# Too Many Sins?



## singhisking101 (Jul 30, 2009)

If someone has committed thousands of murders, looted from the poor and sinned considerably do they still have hope to become one with God?

Thx in advance!


----------



## vsgrewal48895 (Jul 30, 2009)

singhisking101 said:


> If someone has committed thousands of murders, looted from the poor and sinned considerably do they still have hope to become one with God?
> 
> Thx in advance!


 
Dear Singh Ji,

The answer to your question is YES. There are plenty of references in AGGS about the salvation of, Ganika (Prostitute), Ajamal (Known sinner), Elephant, and Ugly hunch back by remembering Akal Purkh.

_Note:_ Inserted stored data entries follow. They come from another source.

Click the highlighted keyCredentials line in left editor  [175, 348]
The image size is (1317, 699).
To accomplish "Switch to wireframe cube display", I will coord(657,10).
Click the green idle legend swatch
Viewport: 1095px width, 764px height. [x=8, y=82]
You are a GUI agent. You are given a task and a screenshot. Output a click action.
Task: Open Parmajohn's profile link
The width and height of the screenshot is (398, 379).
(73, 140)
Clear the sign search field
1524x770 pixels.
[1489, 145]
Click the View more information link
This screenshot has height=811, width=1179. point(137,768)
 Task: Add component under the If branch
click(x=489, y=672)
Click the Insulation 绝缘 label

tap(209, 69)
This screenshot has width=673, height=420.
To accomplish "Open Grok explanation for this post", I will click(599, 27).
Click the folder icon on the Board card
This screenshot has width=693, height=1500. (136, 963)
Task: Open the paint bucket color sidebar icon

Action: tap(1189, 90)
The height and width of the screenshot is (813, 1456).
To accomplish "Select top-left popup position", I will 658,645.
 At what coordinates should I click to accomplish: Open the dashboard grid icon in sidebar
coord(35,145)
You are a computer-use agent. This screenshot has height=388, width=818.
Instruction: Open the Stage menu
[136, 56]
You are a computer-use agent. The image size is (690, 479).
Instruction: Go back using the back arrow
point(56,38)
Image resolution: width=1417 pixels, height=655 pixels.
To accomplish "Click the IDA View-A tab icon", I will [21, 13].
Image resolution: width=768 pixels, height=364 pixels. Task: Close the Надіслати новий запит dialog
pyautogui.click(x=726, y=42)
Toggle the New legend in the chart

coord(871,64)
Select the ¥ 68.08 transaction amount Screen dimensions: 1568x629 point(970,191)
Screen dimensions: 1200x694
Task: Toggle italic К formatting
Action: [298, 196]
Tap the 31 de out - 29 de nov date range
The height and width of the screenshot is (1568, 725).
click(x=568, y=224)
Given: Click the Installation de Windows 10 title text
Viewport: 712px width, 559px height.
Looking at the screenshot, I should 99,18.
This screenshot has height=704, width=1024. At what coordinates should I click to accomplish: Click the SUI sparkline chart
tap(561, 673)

Here are few references;

ਅਜਾਮਲੁ ਪਾਪੀ ਜਗੁ ਜਾਨੇ ਨਿਮਖ ਮਾਹਿ ਨਿਸਤਾਰਾ ॥

_Ajāmal pāpī jag jāne nimakẖ māhi nisṯārā._

Ajaamal, known throughout the world as a sinner, was redeemed in an instant.------Guru Teg Bahadur, Raag Sorath, AGGS, Page, 632-7

ਅਜਾਮਲ ਗਜ ਗਨਿਕਾ ਪਤਿਤ ਕਰਮ ਕੀਨੇ ॥

_Ajāmal gaj ganikā paṯiṯ karam kīne._

Ajaamal, the elephant, and the prostitute committed many sins,-----Bhagat Kabir, Raag Dhanasari, AGGS, Page, 692-13

ਤਾਰੀਲੇ ਗਨਿਕਾ ਬਿਨੁ ਰੂਪ ਕੁਬਿਜਾ ਬਿਆਧਿ ਅਜਾਮਲੁ ਤਾਰੀਅਲੇ ॥

_Ŧārīle ganikā bin rūp kubijā bi▫āḏẖ ajāmal ṯārī▫ale._

You saved the prostitute, and the ugly hunch-back; You helped the hunter and Ajaamal swim across as well.------Bhagat Namdev, Raag Gauri Cheti, AGGS, Page, 345-4

*Conclusion;*

ਮੂਏ ਹੂਏ ਜਉ ਮੁਕਤਿ ਦੇਹੁਗੇ ਮੁਕਤਿ ਨ ਜਾਨੈ ਕੋਇਲਾ ॥

_Mū▫e hū▫e ja▫o mukaṯ ḏehuge mukaṯ na jānai ko▫ilā._ 

If You liberate me after I am dead, no one will know that I am liberated.----Bhagat Namdev, Raag Malar, AGGS, Page, 1292-15

Cordially,

Virinder S. Grewal


----------